Дальше идет, что называется, «вал»: все новым и новым полисахаридам этого класса смелее и смелее (а значит, с меньшими основаниями) приписывают ожидаемый тип структуры. А потом мы бегло просматриваем литературу и видим, что структуры всех изученных полисахаридов этого класса прекрасно вписываются в общую

схему. И уверенно говорим о надежной системе знаний. А более внимательный взгляд покажет, что эта система базируется лишь на очень небольшом числе действительно подробно и максимально надежно охарактеризованных структур. И живет такая схема, кочует из книги в книгу, из обзора в обзор как нечто общепринятое, пока жизнь властно не заставит пересмотреть ее. И приходится заново перепроверять множество структур, а многое и опровергать.

Контраргумент. Но здесь уже есть преувеличение. Конечно, некоторая тенденция к переоценке таких удобных обобщений действительно существует. Но на самом деле выводы о типе структуры внутри класса строятся не на единичных примерах. Скорее уж ненадежные и сомнительные структуры единичны. Так что оснований для типизации полисахаридных структур бывает достаточно.

Возражение. Нельзя, однако, рассуждать по принципу:«если большинство, то и все». Математик сказал бы, что тут нет достаточных данных для полной индукции.

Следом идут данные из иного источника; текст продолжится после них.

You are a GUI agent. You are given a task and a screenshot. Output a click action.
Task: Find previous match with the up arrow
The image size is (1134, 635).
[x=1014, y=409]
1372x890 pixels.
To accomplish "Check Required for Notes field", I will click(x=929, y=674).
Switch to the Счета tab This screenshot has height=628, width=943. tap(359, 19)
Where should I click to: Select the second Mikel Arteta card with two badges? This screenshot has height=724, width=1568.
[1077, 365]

Обобщать можно и нужно, но не следует забывать, что вывод о регулярности всех полисахаридов данного класса есть всего лишь гипотеза, а не закон природы. Так что будь то десятый или сотый представитель этого класса, к установлению его строения нужно относиться столь же ответственно и критично, как к установлению строения первого, и делать утверждение о регулярности можно лишь тогда, когда для этого есть прямые экспериментальные основания, а не аналогии с другими сходными полисахаридами.

Контраргумент. Но ведь так чаще всего и бывает. В конце концов, в большинстве работ авторы не утверждают ничего большего, чем им позволяет прямой эксперимент. И их выводы о структуре можно уточнить, но нельзя опровергнуть.

Возражение. Однако это не есть законченные четкие структуры. В любой из них найдется ряд усредненных, округленных, приближенных параметров. И о каждом, даже очень хорошо изученном, полисахариде остается еще узнать очень многое

Контраргумент. Тем не менее это максимум того, что можно сейчас сделать. И это совсем не мало. В конце концов, отражают наши структурные данные объективную реальность? Отражают! Позволяют на структурном, молекулярном, уровне показать и объяснить разницу между

различными полисахаридами? Позволяют! Дают основу для первых суждений о связи структуры и функции?В значительной мере дают. Так давайте же примем ту степень приближения, которая нам сейчас доступна.

На такой формуле, вероятно, и следует остановиться:полисахаридные структуры приближенны, и в этом надо отдавать себе ясный отчет;но это та максимальная степень приближения к истине, которая достигается современными методами. Методы же исследования полисахаридных структур необходимо еще совершенствовать и, что важнее, создать принципиально новые, которые позволили бы решить проблему миноров, подойти к вопросу о дальнем порядке звеньев в нерегулярных полисахаридах, словом, ответить на те вопросы, решение которых нам пока недоступно. Что же касается аргументов «за» и «против», то они не столько опровергают, сколько дополняют друг друга. Приведенную аргументацию нельзя отнести к тем или иным спорящим научным школам или отдельным личностям. Она отражает, скорее, разные грани одной области науки, или, еще вернее, разные состояния одного и того же Исследователя.